Text Mining: Knowledge Discovery in Text Databases and Efficient Document Processing

(German project title: Text Mining: Wissensentdeckung in Textsammlungen und Effizienz von Dokumentenverarbeitungsprozessen)

Principal Investigator: Tobias Scheffer
Funding: German Science Foundation DFG, Emmy Noether Program
Duration: June 2003 through June 2008

The amount of documents available in archives and on the web is growing exponentially. This growth induces a demand for methods that automatically analyze large volumes of documents, discover and utilize valuable knowledge contained in them. A substantial part of our working processes consists of processing (i.e., reading, writing, manipulating) documents. Many tools support the administration of text documents, such as file systems, databases, or document management systems. Much greater efforts (and more expenses), however, are imposed by the actual document manipulation processes — such as writing documents. Any support of document manipulation processes requires substantial knowledge; it is therefore much more difficult to support document processing rather than document administration.
The goal of the „Text Mining“ project is to develop and study text mining algorithms that discover knowledge in large document archives, and utilize this knowledge to support future text manipulation processes.

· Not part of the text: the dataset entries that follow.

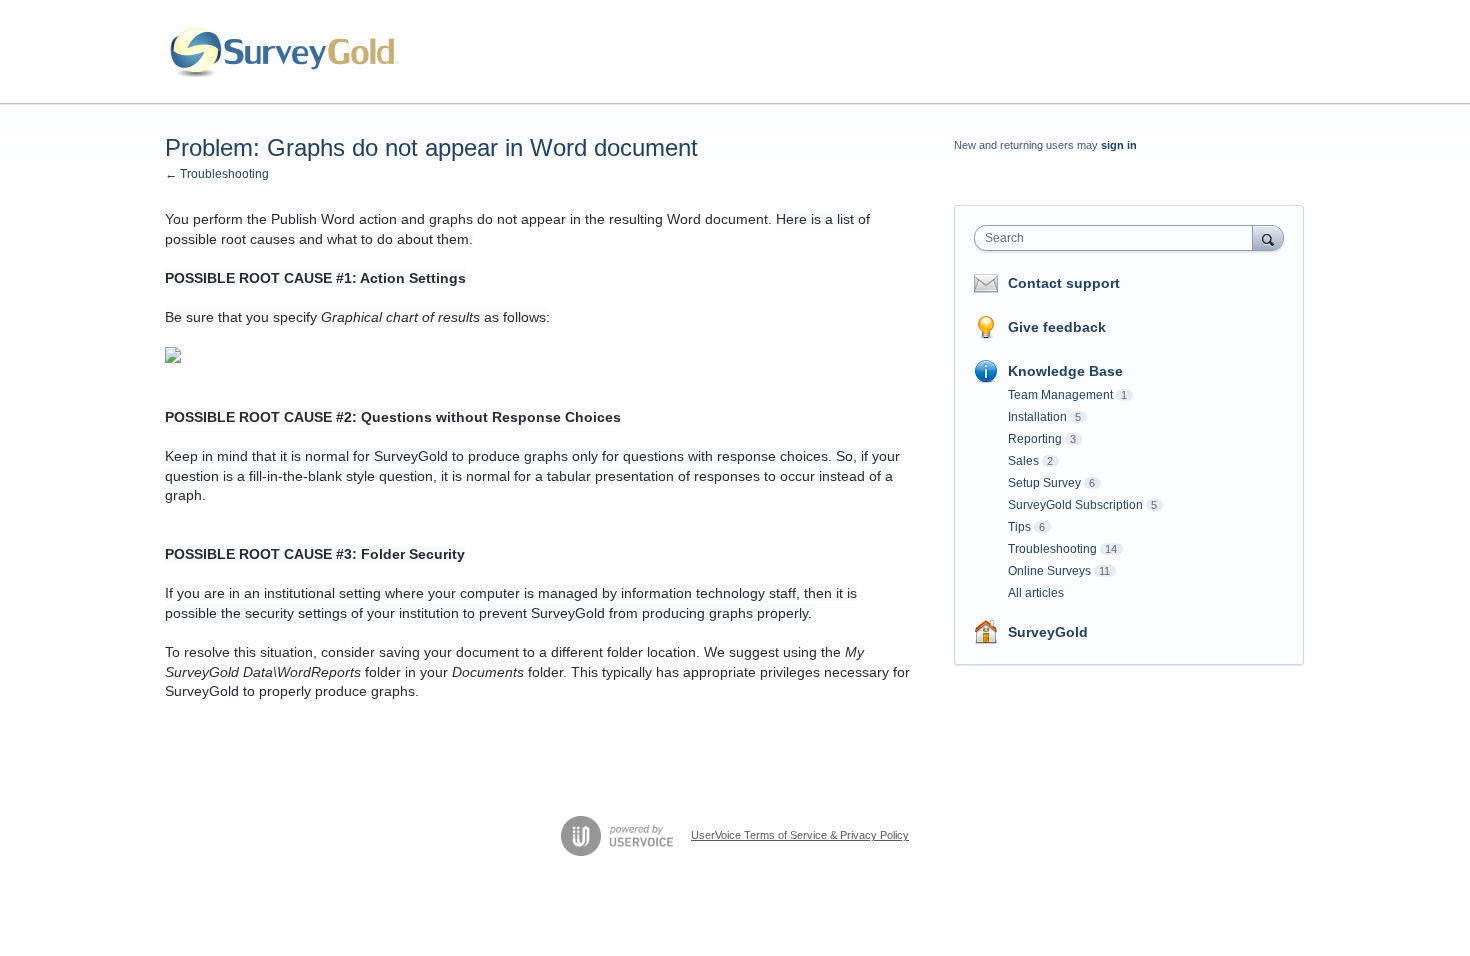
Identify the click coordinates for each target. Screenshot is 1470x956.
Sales (1023, 461)
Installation (1037, 417)
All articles (1036, 593)
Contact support (1064, 283)
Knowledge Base (1065, 371)
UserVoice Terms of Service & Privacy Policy (800, 835)
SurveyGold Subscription (1075, 505)
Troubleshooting (1052, 549)
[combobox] (1118, 238)
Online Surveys (1049, 571)
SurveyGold (1048, 632)
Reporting (1035, 439)
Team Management (1060, 395)
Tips (1019, 527)
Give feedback (1057, 327)
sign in (1119, 145)
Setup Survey (1044, 483)
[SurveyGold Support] (283, 52)
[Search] (1268, 237)
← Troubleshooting (217, 174)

One of the project goals lies in the development, and in studying the properties of, efficient active learning algorithms that generate sequence models from example documents. Such statistical models are able to segment, classify, and extract information from documents. In several ways, statistical sequence models can be used to support, and enhance the efficiency of, document manipulation processes.
While text mining methods allow to extract information from textual documents and to translate this information into structured representation, data mining algorithms are able to discover knowledge (e.g., patterns or rules) in structured databases. Our goal is to study how these steps can be interleaved automatically, allowing discovery of knowledge that is hidden in textual archives.
Our ultimate project goal is to develop and study methods that discover knowledge in document archives, and utilize this knowledge to effectively support future document manipulation processes. Prototypically, we will develop a sentence completion function for natural language. Based on stored documents, the system is to generate a domain and user specific language model representing frequently used phrases and their semantic context. In the application phase, the system will analyze text fragments entered by the user of – for instance – a word processing system. Based on the analysis of text fragment entered so far, the system will propose the most likely completion of a sentence, if this completion can be derived from the acquired knowledge.

Data and Text Mining in Quality and Service

Principal Investigator: Tobias Scheffer
Funding: DaimlerChrysler AG
Duration: 08/2005-07/2008

We study the problem of discovering trends and new developments in production and warranty databases as well as in workshop reports. We develop technologies that automatically identify such trends and discover their hidden causes. The goal of this project is the constructive analysis of data mining methods that lead to improved service processes by integrating and analyzing textual information and data from multiple, heterogeneous and distributed databases.